Required work >>
From the first line to the last, print the data exactly.

Material shown >>
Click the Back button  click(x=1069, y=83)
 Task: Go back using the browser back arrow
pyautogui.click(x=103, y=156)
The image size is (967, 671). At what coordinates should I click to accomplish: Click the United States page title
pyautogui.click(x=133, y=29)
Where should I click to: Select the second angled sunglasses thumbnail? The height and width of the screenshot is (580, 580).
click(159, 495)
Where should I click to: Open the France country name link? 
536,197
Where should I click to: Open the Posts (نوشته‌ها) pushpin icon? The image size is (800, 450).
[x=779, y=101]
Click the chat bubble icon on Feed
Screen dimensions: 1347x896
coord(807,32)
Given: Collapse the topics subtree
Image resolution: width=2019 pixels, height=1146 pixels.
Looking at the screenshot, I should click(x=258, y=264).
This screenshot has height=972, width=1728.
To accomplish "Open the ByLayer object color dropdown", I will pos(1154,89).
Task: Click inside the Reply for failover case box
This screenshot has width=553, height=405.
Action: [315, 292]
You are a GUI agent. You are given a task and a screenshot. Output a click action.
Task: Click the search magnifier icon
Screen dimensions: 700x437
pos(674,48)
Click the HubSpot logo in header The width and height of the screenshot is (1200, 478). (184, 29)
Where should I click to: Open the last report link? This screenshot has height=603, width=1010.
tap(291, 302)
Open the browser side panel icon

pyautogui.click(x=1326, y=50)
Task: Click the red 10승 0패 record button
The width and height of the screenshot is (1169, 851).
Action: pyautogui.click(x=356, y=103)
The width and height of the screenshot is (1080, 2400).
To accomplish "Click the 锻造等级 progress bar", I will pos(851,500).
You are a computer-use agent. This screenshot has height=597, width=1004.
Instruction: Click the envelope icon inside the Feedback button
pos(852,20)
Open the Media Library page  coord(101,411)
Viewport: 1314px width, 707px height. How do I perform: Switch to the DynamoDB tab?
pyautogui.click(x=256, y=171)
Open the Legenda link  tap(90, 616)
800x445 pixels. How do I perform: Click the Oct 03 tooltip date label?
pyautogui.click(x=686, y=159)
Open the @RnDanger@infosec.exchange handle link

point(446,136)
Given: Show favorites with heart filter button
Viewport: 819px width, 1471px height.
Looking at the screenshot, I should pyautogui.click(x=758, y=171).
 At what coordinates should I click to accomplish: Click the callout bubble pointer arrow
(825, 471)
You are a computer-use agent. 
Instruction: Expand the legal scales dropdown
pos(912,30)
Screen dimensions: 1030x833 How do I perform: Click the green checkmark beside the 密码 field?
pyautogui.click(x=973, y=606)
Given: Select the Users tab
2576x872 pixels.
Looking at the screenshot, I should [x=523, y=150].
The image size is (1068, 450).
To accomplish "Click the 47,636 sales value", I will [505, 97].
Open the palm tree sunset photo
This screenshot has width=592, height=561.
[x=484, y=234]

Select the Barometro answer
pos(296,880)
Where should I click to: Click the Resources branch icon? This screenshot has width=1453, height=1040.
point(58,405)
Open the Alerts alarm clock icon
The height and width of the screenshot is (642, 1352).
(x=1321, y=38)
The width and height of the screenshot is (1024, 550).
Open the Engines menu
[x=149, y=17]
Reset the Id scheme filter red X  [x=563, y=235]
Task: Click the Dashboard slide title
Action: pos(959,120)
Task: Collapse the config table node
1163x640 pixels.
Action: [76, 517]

Expected output >>
Click the Back button  click(x=1069, y=83)
 Task: Go back using the browser back arrow
pyautogui.click(x=103, y=156)
The image size is (967, 671). At what coordinates should I click to accomplish: Click the United States page title
pyautogui.click(x=133, y=29)
Where should I click to: Select the second angled sunglasses thumbnail? The height and width of the screenshot is (580, 580).
click(159, 495)
Where should I click to: Open the France country name link? 
536,197
Where should I click to: Open the Posts (نوشته‌ها) pushpin icon? The image size is (800, 450).
[x=779, y=101]
Click the chat bubble icon on Feed
Screen dimensions: 1347x896
coord(807,32)
Given: Collapse the topics subtree
Image resolution: width=2019 pixels, height=1146 pixels.
Looking at the screenshot, I should click(x=258, y=264).
This screenshot has height=972, width=1728.
To accomplish "Open the ByLayer object color dropdown", I will pos(1154,89).
Task: Click inside the Reply for failover case box
This screenshot has width=553, height=405.
Action: [315, 292]
You are a GUI agent. You are given a task and a screenshot. Output a click action.
Task: Click the search magnifier icon
Screen dimensions: 700x437
pos(674,48)
Click the HubSpot logo in header The width and height of the screenshot is (1200, 478). (184, 29)
Where should I click to: Open the last report link? This screenshot has height=603, width=1010.
tap(291, 302)
Open the browser side panel icon

pyautogui.click(x=1326, y=50)
Task: Click the red 10승 0패 record button
The width and height of the screenshot is (1169, 851).
Action: pyautogui.click(x=356, y=103)
The width and height of the screenshot is (1080, 2400).
To accomplish "Click the 锻造等级 progress bar", I will pos(851,500).
You are a computer-use agent. This screenshot has height=597, width=1004.
Instruction: Click the envelope icon inside the Feedback button
pos(852,20)
Open the Media Library page  coord(101,411)
Viewport: 1314px width, 707px height. How do I perform: Switch to the DynamoDB tab?
pyautogui.click(x=256, y=171)
Open the Legenda link  tap(90, 616)
800x445 pixels. How do I perform: Click the Oct 03 tooltip date label?
pyautogui.click(x=686, y=159)
Open the @RnDanger@infosec.exchange handle link

point(446,136)
Given: Show favorites with heart filter button
Viewport: 819px width, 1471px height.
Looking at the screenshot, I should pyautogui.click(x=758, y=171).
 At what coordinates should I click to accomplish: Click the callout bubble pointer arrow
(825, 471)
You are a computer-use agent. 
Instruction: Expand the legal scales dropdown
pos(912,30)
Screen dimensions: 1030x833 How do I perform: Click the green checkmark beside the 密码 field?
pyautogui.click(x=973, y=606)
Given: Select the Users tab
2576x872 pixels.
Looking at the screenshot, I should [x=523, y=150].
The image size is (1068, 450).
To accomplish "Click the 47,636 sales value", I will [505, 97].
Open the palm tree sunset photo
This screenshot has width=592, height=561.
[x=484, y=234]

Select the Barometro answer
pos(296,880)
Where should I click to: Click the Resources branch icon? This screenshot has width=1453, height=1040.
point(58,405)
Open the Alerts alarm clock icon
The height and width of the screenshot is (642, 1352).
(x=1321, y=38)
The width and height of the screenshot is (1024, 550).
Open the Engines menu
[x=149, y=17]
Reset the Id scheme filter red X  [x=563, y=235]
Task: Click the Dashboard slide title
Action: pos(959,120)
Task: Collapse the config table node
1163x640 pixels.
Action: [76, 517]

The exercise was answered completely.